En Europe, responsables politiques, spécialistes de santé et ingénieurs réfléchissent à la manière dont les smartphones pourraient être utilisés pour lutter contre la pandémie de coronavirus.
Entre récolte de données en masse, et suivi individuel inspiré de ce que fait Singapour, voici quelques repères.
La Commission européenne a demandé à plusieurs grands opérateurs téléphoniques européens de lui transmettre des données agrégées et anonymisées sur les déplacements de la population, issues de l’historique de connexion des téléphones aux antennes des réseaux mobiles.
France et Allemagne y réfléchissent
En France, Orange transmet déjà de telles données à l’Inserm (recherche médicale). Ces données sont agrégées sur la base de mailles géographiques correspondant à environ 50 000 personnes, définies et utilisées par l’Insee pour ses travaux statistiques. SFR fournit des données similaires à l’Assistance Publique des Hôpitaux de Paris et à l’Institut national de recherche en sciences et technologies du numérique (Inria). En Allemagne, Deutsche Telekom alimente en données l’Institut Robert-Koch, l’établissement public de référence du pays en matière de santé publique.
Par ailleurs Google va publier des statistiques issues des données de localisation de ses utilisateurs, afin d’aider les pouvoirs publics à évaluer l’efficacité des mesures de distanciation sociale. Elles seront téléchargeables sur un site dédié pour plus de 131 pays dont la France.
Le patron d’Orange Stéphane Richard, et le gouvernement allemand envisagent de déployer, au-delà du traitement de données de masse et anonymes, un système qui permet d’exploiter des données de smartphones jusqu’au niveau de l’individu. L’objectif n’est plus d’évaluer les déplacements de population, mais d’informer chaque individu s’il a été en contact dans les deux dernières semaines (temps d’incubation du virus) avec une personne contaminée. Il repose sur le Bluetooth – le système qui permet à nos smartphones d’identifier des appareils à proximité (écouteurs, enceintes, imprimantes…).
Le volontariat espéré
L’exemple vient donc de Singapour. L’application développée à l’initiative des autorités de la ville-État et baptisée Trace Together, lancée le 20 mars, garde en mémoire les identifiants des smartphones passés à proximité. Si l’utilisateur déclare par la suite une contamination, il fournit ces données au ministère de la Santé qui les déchiffre pour contacter par téléphone les personnes croisées. Le système ne fonctionne qu’entre personnes ayant téléchargé l’application : il faut donc qu’une masse critique suffisante la télécharge pour qu’elle ait un effet. A Singapour, au 1er avril, l’application avait été téléchargée un million de fois, selon un pointage du gouvernement, pour une population totale dans la ville de 5,7 millions de personnes.

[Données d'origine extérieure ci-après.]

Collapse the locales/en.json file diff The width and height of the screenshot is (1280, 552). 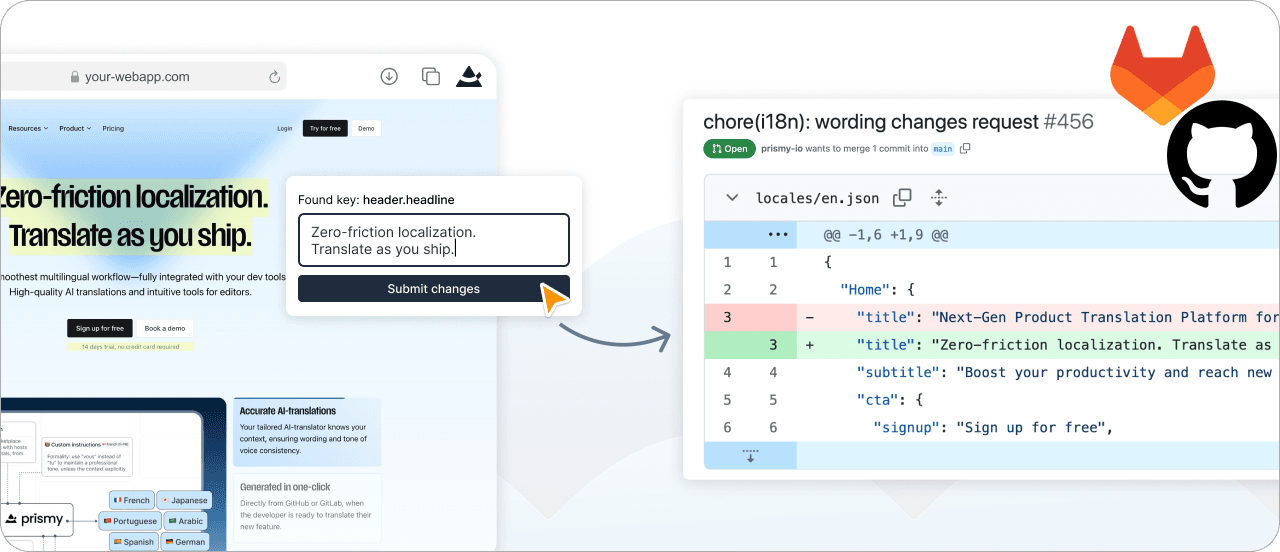coord(732,198)
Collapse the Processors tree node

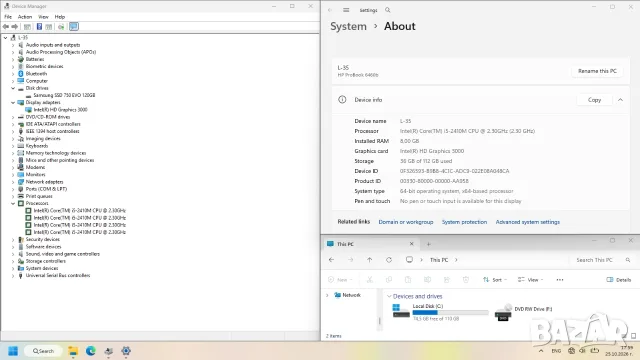[13, 203]
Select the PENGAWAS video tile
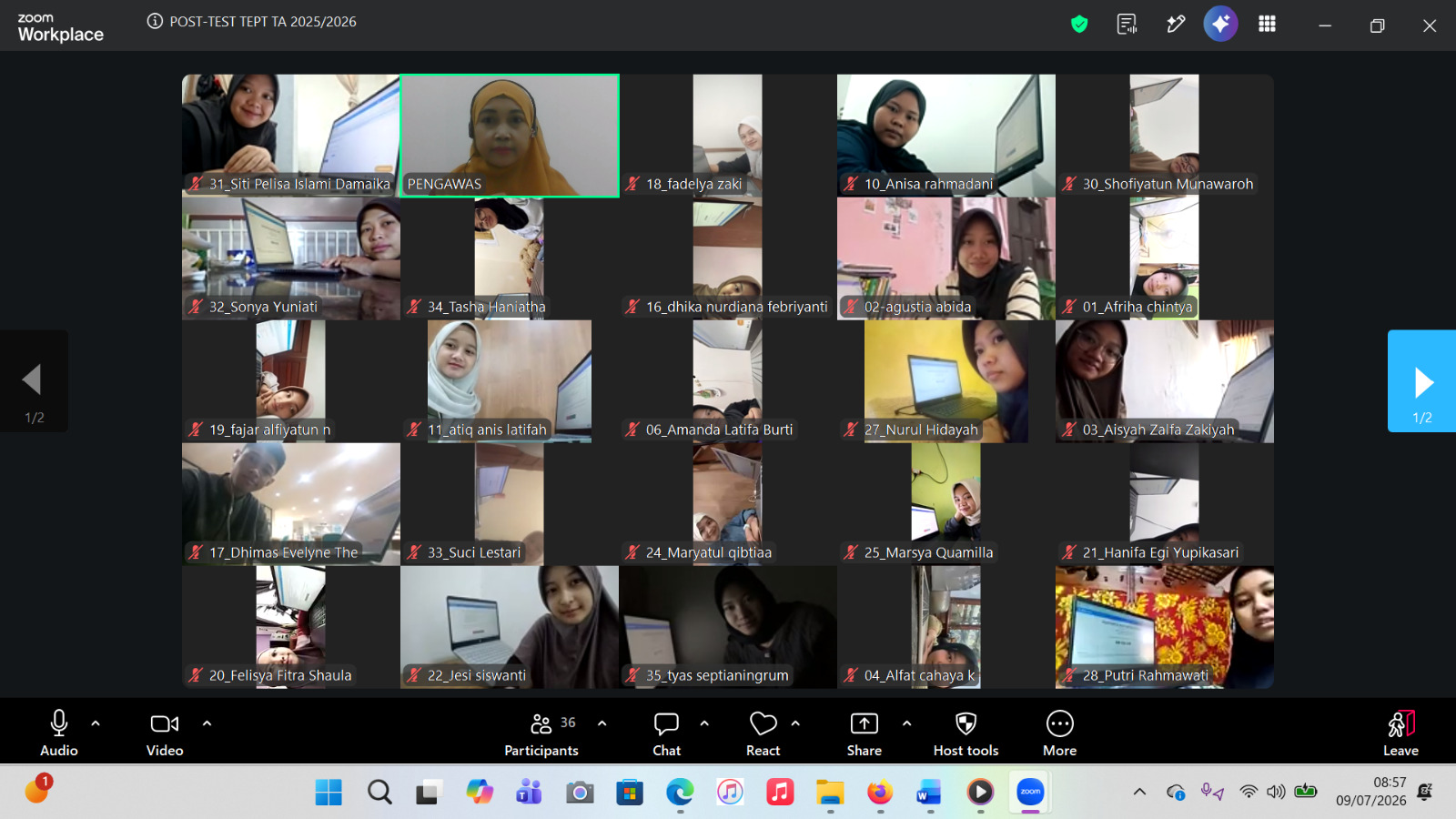The width and height of the screenshot is (1456, 819). point(510,136)
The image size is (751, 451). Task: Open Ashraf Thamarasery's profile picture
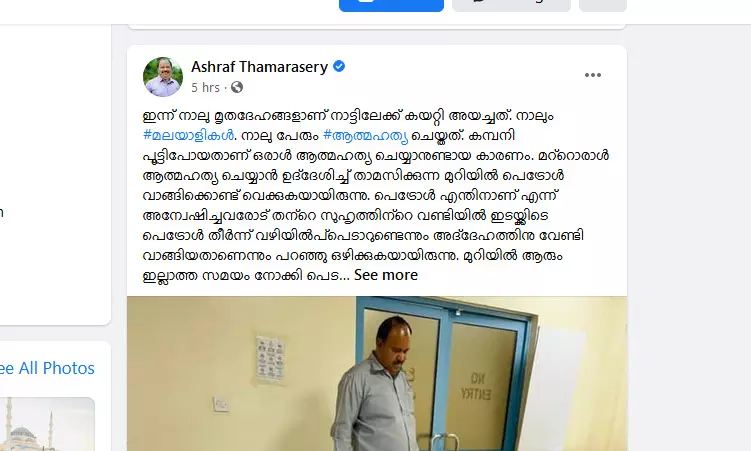(163, 77)
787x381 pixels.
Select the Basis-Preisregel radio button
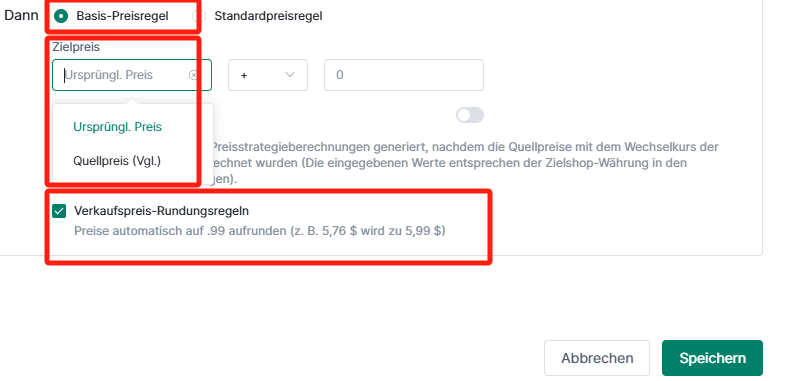tap(61, 16)
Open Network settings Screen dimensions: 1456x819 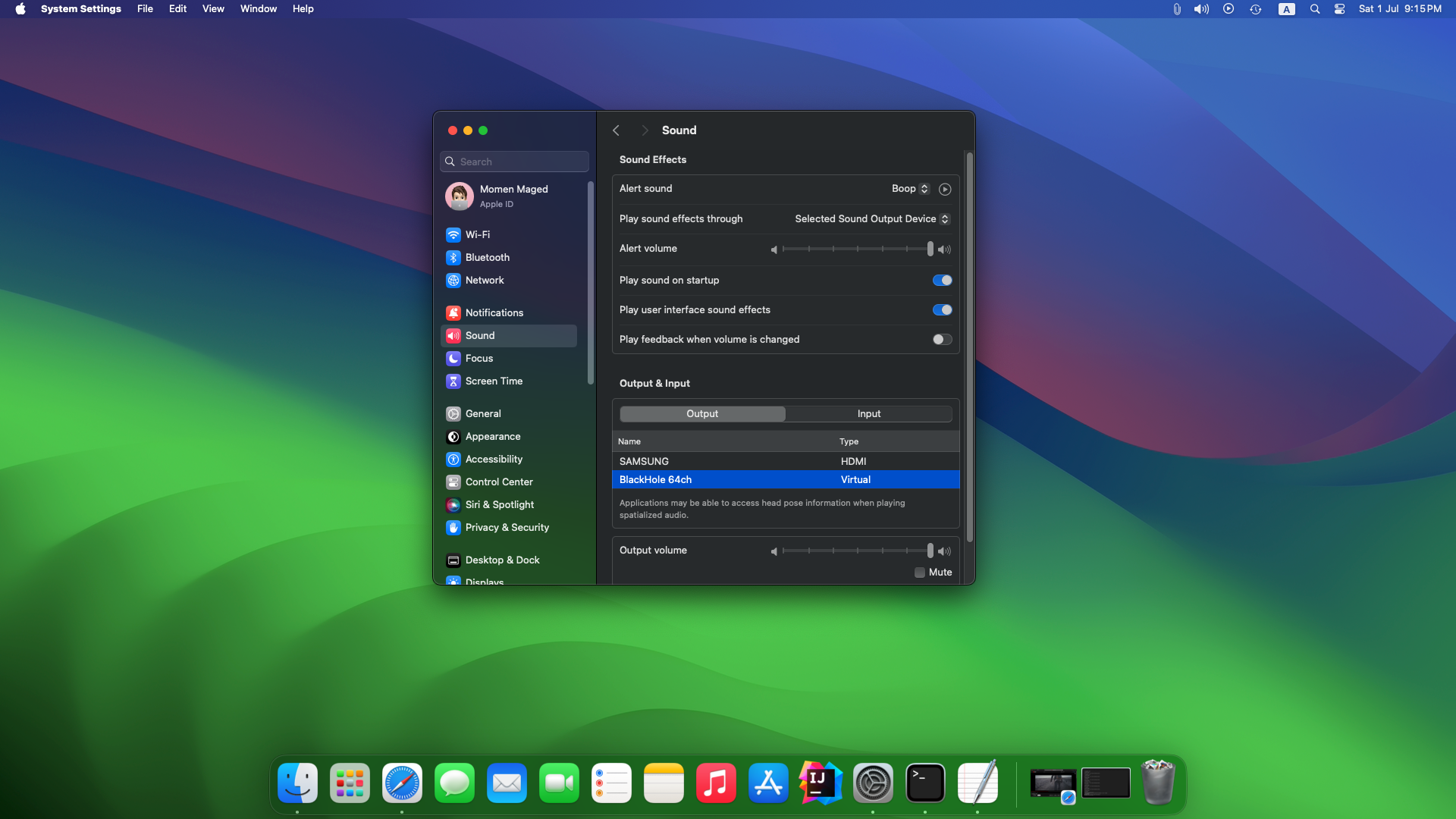coord(484,280)
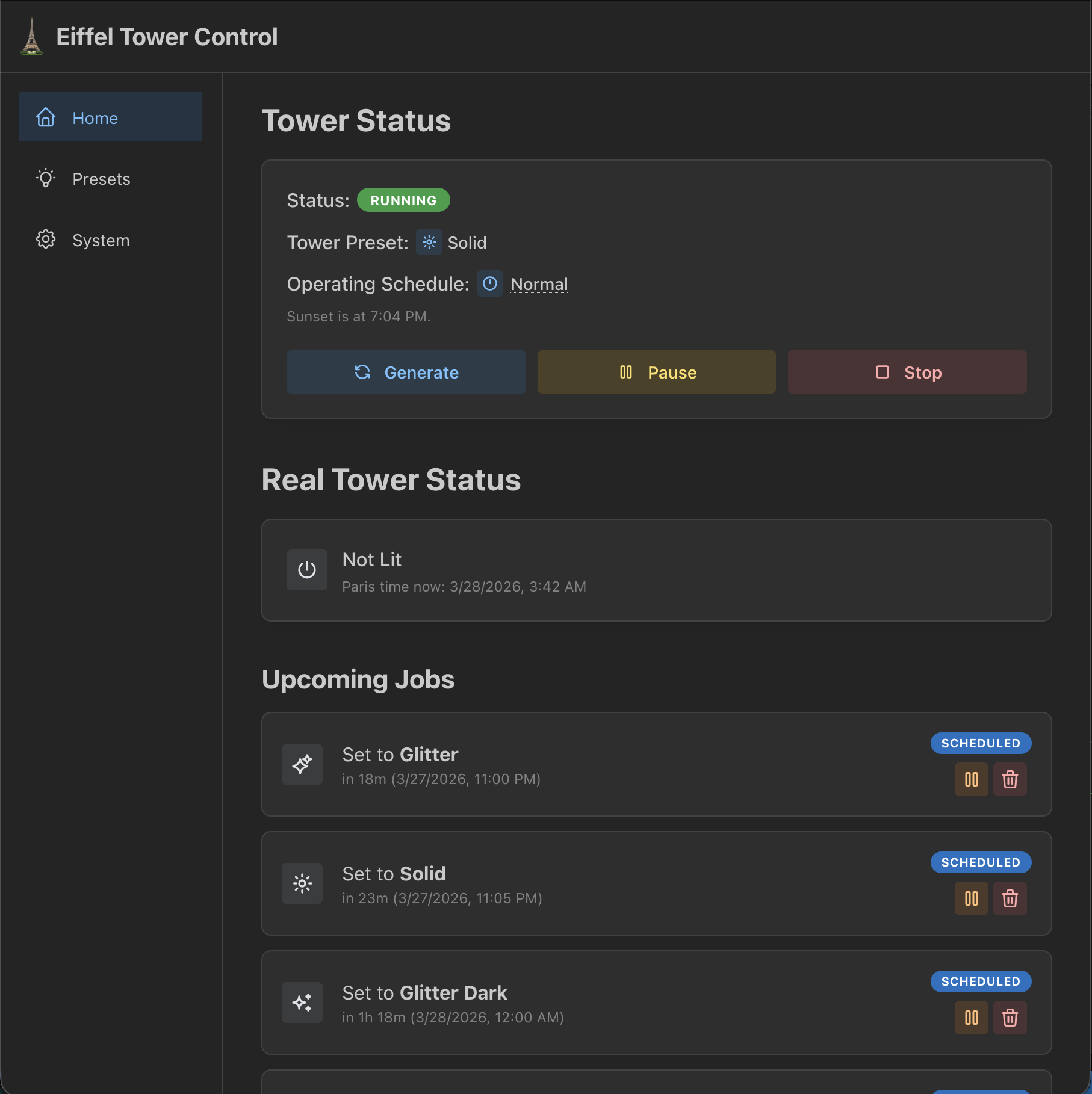This screenshot has height=1094, width=1092.
Task: Delete the Glitter job with trash icon
Action: (1010, 779)
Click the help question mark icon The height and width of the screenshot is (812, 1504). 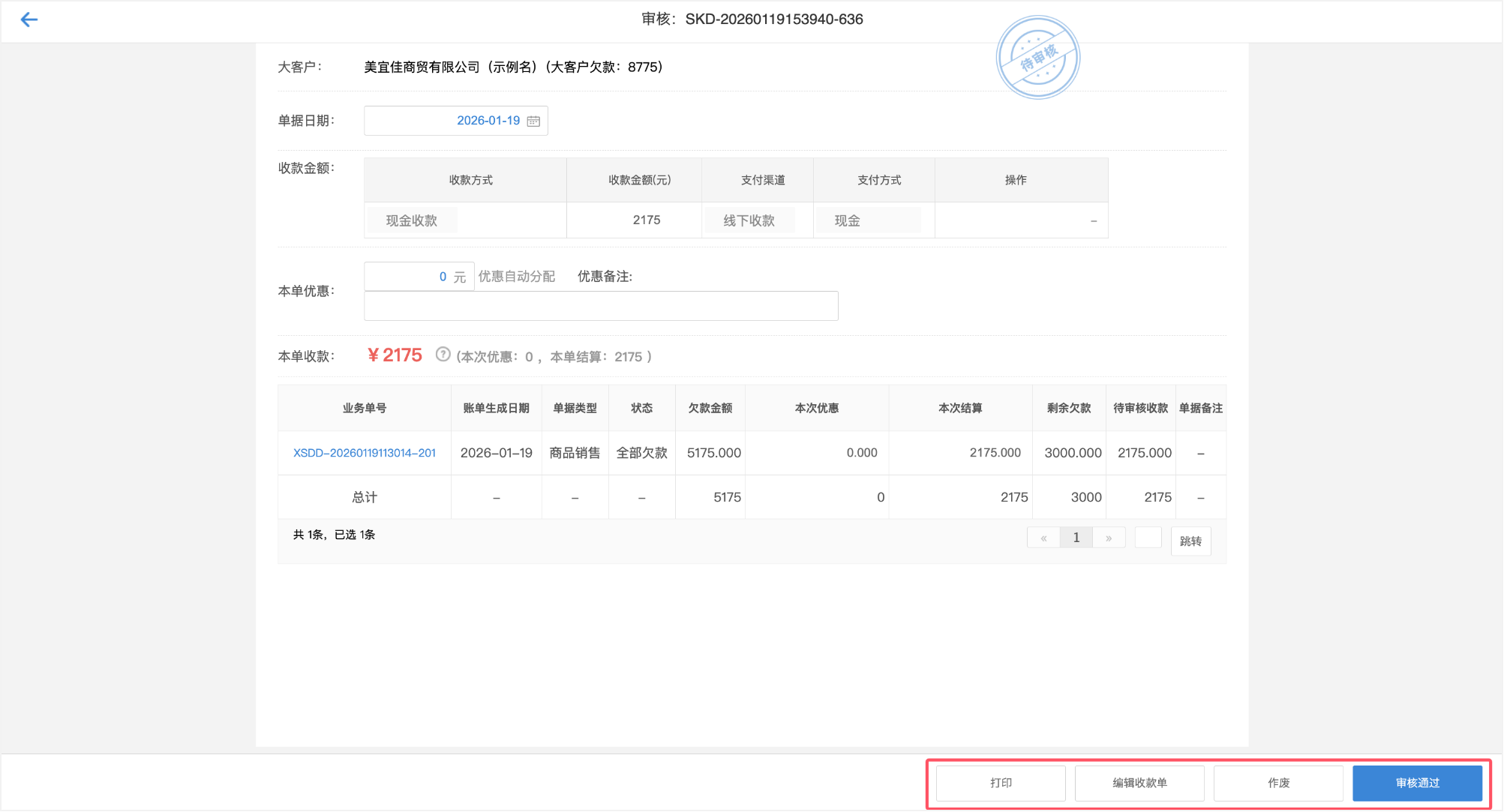pos(443,355)
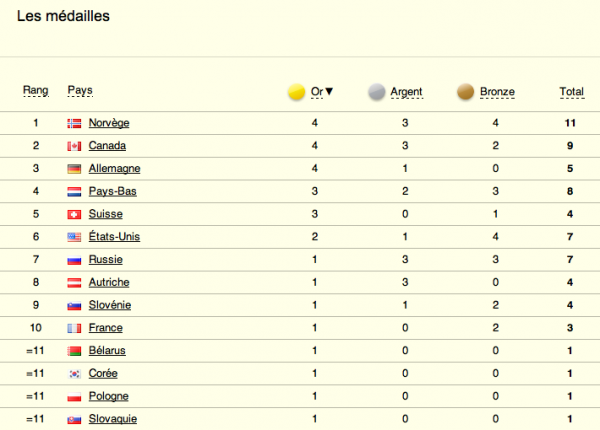Open the Norvège country link
The image size is (600, 430).
tap(109, 123)
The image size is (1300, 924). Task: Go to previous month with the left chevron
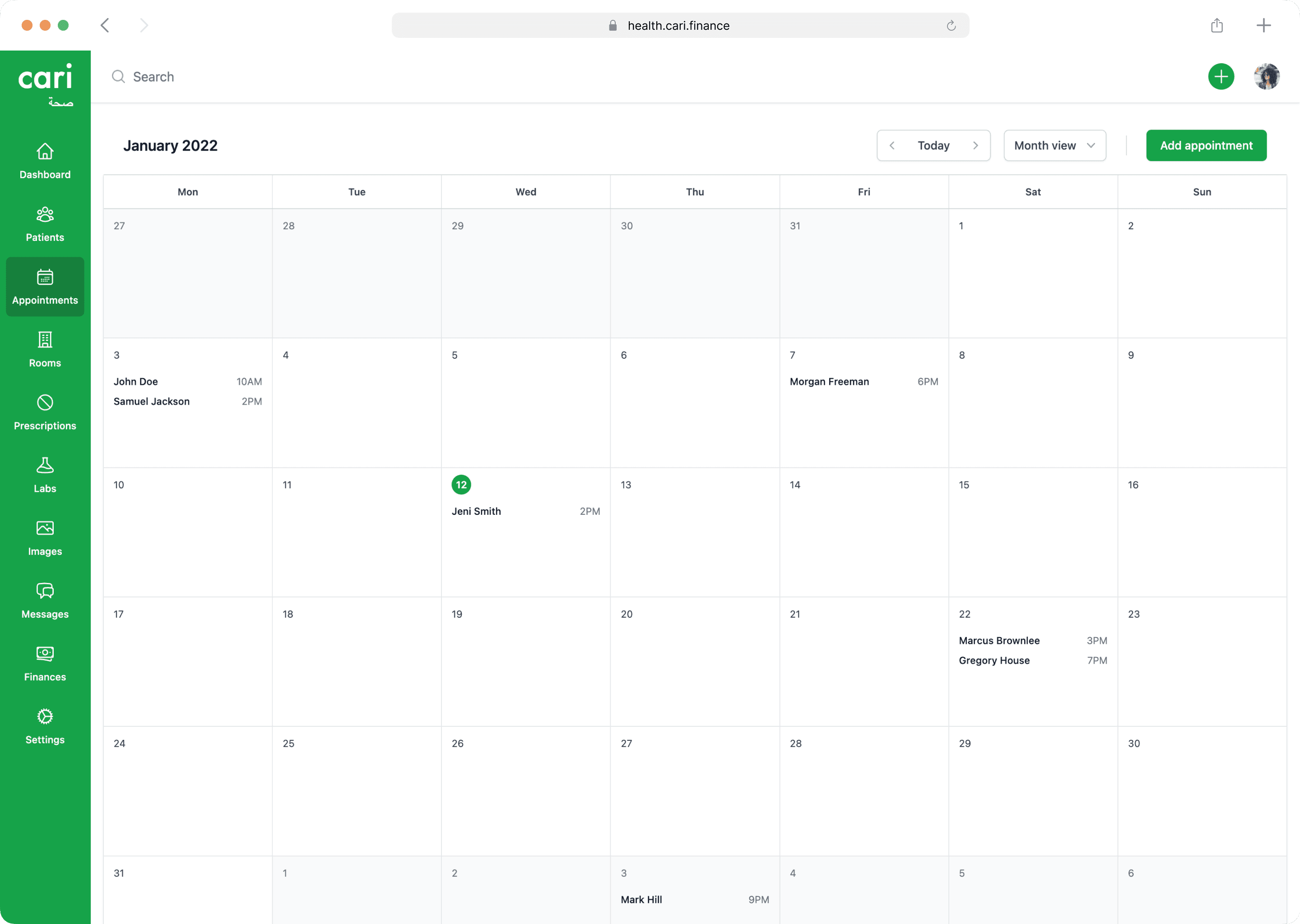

D’autres systèmes reposent sur un principe similaire, mais en se basant sur les données de géolocalisation. Le risque d’intrusion dans la vie privée diffère selon que l’on parle d’agrégation de données pour suivre des déplacement de population, ou de suivi individuel. Dans le premier cas, des travaux comme ceux du chercheur belge Yves-Alexandre de Montjoye ont montré que dans un ensemble de données de géolocalisation anonymisées, il était possible d’identifier tous les déplacements d’un individu dans 95% des cas, si l’on connait 4 lieux ou il est passé, et à quelle heure.
Mais l’agrégation (la publication non pas des données brutes, mais des calculs réalisés à partir de celles-ci) et dans le cas de Google, l’ajout de « bruit » dans les données, permettent en principe de réduire le risque de traçage individuel.
Des garde-fous exigés
Dans le cas de l’application développée à Singapour, les risques théoriques d’atteinte à la vie privée sont beaucoup plus importants. Si l’on est contaminé, il faut partager l’information avec une autorité qui recevra aussi les identifiants des personnes croisées les 14 derniers jours. Les autorités de Singapour mettent en avant une série de garde-fous. Elles indiquent ainsi que les données sur les personnes croisées par un individu sont stockées dans le smartphone de l’utilisateur, et pas dans un fichier centralisé; que le système n’utilise aucune autre information personnelle que des numéros de téléphone et des identifiants temporaires chiffrés dont seul le ministère de la Santé à la clef; et que le téléchargement se fait sur une base volontaire. Même si la pression sociale peut devenir lourde pour qui s’y refuserait.
Une centaine d’ONG ont signé un appel qui refuse d’écarter l’utilisation de données contre le coronavirus, mais demande des garanties, notamment une limitation dans le temps de tels dispositifs, et l’interdiction d’utiliser les informations à des fins commerciales.